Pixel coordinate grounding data
*-*-*
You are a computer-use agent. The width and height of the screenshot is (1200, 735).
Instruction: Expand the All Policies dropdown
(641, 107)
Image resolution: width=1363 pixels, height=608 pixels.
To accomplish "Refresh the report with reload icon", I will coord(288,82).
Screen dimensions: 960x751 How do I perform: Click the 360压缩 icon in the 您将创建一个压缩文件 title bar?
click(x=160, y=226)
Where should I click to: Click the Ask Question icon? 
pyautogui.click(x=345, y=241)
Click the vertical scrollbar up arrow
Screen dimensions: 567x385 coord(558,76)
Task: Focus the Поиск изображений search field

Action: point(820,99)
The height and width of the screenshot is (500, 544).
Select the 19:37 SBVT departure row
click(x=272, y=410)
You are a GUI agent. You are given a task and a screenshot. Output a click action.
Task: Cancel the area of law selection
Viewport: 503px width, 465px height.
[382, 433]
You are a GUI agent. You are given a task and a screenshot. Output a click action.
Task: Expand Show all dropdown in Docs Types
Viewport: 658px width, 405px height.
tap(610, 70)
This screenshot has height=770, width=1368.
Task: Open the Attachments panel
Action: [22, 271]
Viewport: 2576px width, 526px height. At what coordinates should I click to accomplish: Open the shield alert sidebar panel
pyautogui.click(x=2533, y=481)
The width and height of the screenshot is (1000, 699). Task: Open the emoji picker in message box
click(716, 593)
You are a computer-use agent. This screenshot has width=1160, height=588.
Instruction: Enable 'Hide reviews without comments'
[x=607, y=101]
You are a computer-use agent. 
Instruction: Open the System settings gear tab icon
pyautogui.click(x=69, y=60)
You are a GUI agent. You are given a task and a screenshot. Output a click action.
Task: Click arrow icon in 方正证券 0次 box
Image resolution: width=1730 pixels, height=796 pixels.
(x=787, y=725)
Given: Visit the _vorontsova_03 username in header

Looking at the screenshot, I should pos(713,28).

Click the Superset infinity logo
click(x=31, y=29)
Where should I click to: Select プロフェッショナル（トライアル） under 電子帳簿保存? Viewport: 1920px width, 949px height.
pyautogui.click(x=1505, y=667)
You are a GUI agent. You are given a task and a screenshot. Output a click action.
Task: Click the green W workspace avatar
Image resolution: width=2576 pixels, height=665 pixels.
*-*-*
WORK INSTRUCTIONS: Considering only the data above, return the lines in which "computer" occurs.

THE COMPLETED TASK:
You are a computer-use agent. The width and height of the screenshot is (1200, 735).
You are a computer-use agent. This screenshot has width=1160, height=588.
You are a computer-use agent. 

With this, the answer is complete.